- [Saved data entries]:
= Beginning of Section =

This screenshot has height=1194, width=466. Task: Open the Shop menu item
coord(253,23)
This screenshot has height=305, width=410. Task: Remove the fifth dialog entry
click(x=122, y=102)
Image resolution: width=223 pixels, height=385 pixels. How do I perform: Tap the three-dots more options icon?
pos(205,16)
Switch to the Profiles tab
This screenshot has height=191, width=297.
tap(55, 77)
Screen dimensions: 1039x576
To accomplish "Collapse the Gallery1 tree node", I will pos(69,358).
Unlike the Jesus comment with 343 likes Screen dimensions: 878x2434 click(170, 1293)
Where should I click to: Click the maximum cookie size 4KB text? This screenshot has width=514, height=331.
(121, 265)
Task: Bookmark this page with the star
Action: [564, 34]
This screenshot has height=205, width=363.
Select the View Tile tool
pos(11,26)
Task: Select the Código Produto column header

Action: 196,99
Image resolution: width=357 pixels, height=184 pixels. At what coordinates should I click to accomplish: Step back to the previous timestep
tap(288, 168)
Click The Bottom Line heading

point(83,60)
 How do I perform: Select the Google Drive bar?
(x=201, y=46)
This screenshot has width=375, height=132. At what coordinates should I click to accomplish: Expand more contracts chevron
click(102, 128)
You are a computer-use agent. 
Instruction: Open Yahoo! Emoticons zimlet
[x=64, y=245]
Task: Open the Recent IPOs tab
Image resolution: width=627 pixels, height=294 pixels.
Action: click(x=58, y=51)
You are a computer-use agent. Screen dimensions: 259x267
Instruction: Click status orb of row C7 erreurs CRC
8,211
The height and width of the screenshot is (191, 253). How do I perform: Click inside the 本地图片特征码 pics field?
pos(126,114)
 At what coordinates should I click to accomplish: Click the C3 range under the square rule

= End of Section =

- [Work request]:
Only the lines from the one with "Instruction: Open Yahoo! Emoticons zimlet" through the last line of the records belong in the answer, each copied exactly.

- [Exercise result]:
Instruction: Open Yahoo! Emoticons zimlet
[x=64, y=245]
Task: Open the Recent IPOs tab
Image resolution: width=627 pixels, height=294 pixels.
Action: click(x=58, y=51)
You are a computer-use agent. Screen dimensions: 259x267
Instruction: Click status orb of row C7 erreurs CRC
8,211
The height and width of the screenshot is (191, 253). How do I perform: Click inside the 本地图片特征码 pics field?
pos(126,114)
 At what coordinates should I click to accomplish: Click the C3 range under the square rule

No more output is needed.